Faut-il une protection spéciale pour les magistrats instruisant des dossiers sensibles ?

JUDICIAIRE

Dans leur mission de dire le droit, les cours et tribunaux civils et militaires ainsi que les parquets agissent au nom du peuple congolais et leurs décisions sont exécutées au nom du  Président de la République, Chef de l'État.

Il faut noter que, le pouvoir judiciaire est le garant des libertés individuelles et de droits fondamentaux des citoyens et les juges ne sont soumis dans l’exercice de leur fonction qu’à l’autorité de la loi (article 150 de la Constitution). Malheureusement, pendant l’instruction de certaines causes, les magistrats sont victimes des pressions hiérarchiques et/ou politiques de la part de certaines autorités du pouvoir exécutif au mépris manifeste de l’article 151 de la Constitution qui libelle expressis verbis que le pouvoir exécutif ne peut donner d’injonction au juge dans l’exercice de sa juridiction, ni statuer sur les différends, ni entraver le cours de la justice, ni s’opposer à l’exécution d’une décision de justice. Le pouvoir législatif non plus ne peut ni statuer sur les différends juridictionnels, ni modifier une décision de justice, ni s’opposer à son exécution.

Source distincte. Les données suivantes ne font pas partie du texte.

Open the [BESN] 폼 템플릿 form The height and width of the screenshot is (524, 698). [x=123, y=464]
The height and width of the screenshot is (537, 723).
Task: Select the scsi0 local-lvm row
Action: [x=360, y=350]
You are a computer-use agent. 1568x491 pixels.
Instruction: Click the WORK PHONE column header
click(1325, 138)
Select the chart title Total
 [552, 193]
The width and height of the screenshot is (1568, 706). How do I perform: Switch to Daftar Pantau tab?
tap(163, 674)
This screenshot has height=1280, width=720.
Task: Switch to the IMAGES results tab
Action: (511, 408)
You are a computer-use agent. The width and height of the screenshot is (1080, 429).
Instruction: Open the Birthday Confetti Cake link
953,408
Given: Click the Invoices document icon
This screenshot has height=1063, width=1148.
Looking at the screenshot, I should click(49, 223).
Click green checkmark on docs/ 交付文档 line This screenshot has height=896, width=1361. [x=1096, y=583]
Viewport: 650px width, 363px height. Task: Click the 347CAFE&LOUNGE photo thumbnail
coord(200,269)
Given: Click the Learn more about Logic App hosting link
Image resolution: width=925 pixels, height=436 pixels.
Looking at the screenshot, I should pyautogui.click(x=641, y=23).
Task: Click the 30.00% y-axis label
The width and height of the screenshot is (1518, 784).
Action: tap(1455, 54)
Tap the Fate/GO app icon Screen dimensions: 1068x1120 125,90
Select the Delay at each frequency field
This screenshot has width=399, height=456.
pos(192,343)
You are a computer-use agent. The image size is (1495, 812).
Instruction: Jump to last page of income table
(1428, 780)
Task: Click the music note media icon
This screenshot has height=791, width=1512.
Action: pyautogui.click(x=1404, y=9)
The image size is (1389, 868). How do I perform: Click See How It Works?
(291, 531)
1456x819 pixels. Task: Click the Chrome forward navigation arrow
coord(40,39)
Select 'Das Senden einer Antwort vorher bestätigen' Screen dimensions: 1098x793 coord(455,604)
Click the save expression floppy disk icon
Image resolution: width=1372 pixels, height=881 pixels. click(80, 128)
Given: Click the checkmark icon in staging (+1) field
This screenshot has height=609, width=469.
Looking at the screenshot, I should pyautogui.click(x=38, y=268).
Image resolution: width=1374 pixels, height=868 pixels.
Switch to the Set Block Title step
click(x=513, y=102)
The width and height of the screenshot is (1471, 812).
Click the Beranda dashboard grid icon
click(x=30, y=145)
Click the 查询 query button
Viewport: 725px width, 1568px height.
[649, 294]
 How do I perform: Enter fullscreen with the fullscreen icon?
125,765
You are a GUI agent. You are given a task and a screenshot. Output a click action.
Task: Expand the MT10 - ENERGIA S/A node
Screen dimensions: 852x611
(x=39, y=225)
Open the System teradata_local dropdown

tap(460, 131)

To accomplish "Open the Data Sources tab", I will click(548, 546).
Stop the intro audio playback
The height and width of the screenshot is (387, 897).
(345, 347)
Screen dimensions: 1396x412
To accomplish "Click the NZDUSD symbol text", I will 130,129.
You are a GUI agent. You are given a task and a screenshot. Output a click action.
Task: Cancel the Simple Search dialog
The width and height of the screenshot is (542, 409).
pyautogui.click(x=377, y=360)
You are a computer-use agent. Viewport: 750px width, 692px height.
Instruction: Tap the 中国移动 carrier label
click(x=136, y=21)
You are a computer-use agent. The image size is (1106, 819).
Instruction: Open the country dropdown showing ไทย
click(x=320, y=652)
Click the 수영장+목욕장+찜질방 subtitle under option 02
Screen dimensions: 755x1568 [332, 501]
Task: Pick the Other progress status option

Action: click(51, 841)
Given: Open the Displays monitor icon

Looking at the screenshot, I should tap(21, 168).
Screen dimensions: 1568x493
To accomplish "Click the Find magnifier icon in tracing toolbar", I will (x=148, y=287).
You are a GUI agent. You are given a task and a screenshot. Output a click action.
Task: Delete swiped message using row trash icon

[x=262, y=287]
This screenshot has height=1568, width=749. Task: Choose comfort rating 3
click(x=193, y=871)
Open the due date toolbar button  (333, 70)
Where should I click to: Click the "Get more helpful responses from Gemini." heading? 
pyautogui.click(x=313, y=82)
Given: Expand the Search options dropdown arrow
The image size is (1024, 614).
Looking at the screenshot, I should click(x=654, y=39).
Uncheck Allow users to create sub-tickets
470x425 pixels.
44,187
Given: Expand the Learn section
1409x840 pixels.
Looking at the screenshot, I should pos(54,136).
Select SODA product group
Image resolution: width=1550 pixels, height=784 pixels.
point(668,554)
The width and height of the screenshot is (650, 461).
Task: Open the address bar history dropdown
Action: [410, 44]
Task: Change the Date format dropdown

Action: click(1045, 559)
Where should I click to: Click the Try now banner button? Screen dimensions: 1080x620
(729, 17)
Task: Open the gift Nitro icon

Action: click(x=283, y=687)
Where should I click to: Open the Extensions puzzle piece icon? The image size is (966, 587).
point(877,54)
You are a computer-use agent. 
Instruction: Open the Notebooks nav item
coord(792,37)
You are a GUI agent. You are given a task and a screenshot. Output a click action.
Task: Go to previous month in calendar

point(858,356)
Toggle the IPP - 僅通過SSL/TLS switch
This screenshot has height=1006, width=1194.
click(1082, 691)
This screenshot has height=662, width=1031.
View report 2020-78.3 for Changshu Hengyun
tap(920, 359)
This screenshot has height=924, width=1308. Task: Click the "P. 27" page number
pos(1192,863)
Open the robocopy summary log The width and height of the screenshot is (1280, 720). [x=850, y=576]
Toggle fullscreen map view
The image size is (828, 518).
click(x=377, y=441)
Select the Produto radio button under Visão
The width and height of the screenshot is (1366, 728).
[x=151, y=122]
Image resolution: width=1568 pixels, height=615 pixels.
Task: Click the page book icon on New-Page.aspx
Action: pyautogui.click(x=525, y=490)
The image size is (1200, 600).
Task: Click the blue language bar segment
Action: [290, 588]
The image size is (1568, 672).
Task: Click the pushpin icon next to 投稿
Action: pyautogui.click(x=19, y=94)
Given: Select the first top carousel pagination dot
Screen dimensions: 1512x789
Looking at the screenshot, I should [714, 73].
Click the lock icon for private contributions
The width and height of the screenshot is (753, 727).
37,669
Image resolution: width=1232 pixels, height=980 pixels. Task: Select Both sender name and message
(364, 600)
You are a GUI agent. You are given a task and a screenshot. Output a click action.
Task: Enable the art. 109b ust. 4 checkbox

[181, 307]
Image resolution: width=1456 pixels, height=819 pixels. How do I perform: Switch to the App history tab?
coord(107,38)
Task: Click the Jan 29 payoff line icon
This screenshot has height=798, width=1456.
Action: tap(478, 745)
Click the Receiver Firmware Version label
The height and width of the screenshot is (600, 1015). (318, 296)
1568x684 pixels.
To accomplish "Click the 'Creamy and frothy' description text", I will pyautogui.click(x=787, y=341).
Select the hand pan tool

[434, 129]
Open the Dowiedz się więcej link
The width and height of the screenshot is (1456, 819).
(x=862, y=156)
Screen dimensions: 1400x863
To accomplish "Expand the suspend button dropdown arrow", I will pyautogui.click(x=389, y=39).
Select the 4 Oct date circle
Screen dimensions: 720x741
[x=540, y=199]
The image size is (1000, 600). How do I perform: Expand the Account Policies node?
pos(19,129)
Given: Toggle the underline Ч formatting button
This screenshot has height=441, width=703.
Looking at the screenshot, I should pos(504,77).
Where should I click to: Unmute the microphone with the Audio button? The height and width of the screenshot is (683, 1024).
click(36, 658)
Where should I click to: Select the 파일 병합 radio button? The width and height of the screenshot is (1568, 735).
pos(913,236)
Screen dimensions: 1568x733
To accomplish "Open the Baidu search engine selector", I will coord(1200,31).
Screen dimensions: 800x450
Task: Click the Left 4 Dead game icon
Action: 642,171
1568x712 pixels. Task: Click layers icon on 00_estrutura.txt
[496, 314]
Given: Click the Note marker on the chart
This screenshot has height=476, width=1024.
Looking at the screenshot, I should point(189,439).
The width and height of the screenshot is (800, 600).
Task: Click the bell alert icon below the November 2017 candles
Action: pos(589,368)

Il faut le reconnaitre sans ambages que, depuis un certain temps, la République Démocratique du Congo connait une ébullition judiciaire sans précédent où les magistrats du parquet et ceux des cours et tribunaux instruisent des dossiers hautement sensibles impliquant des hautes personnalités du pays, à titre illustratif les affaires impliquant Vital Kamerhe et consorts, le Pasteur Pascal Mukuna, le ministre provincial de Kinshasa, l’ancien ministre national de la Santé Dr Oly ILUNGA, etc….

A cet effet, les magistrats sont exposés inévitablement tant sur le plan du public que sur l’aspect de leur vie privée. D’où, une impérieuse nécessité de la part des autorités législatives, voire celles de l’exécutif de faire jouir aux magistrats instructeurs, sans contrepartie aucune, hormis la protection ordinaire reconnu à tout magistrat (1), d’une protection spéciale pour la sauvegarde de leurs vies et celles de leurs familles qui du reste, sont ostentatoirement exposées pour l’intérêt de la nation (2).

  1. Protection ordinaire des magistrats en général

Tout magistrat doit nécessairement bénéficier d’une protection ordinaire de la part du Gouvernement. Cette protection peut impliquer plusieurs aspects : sécuritaire, sanitaire, familiale, professionnelle, etc…

L’État a le devoir de protéger les magistrats en leur accordant chaque un ou plusieurs éléments de la force de l’ordre tant dans sa résidence familiale que pour son office.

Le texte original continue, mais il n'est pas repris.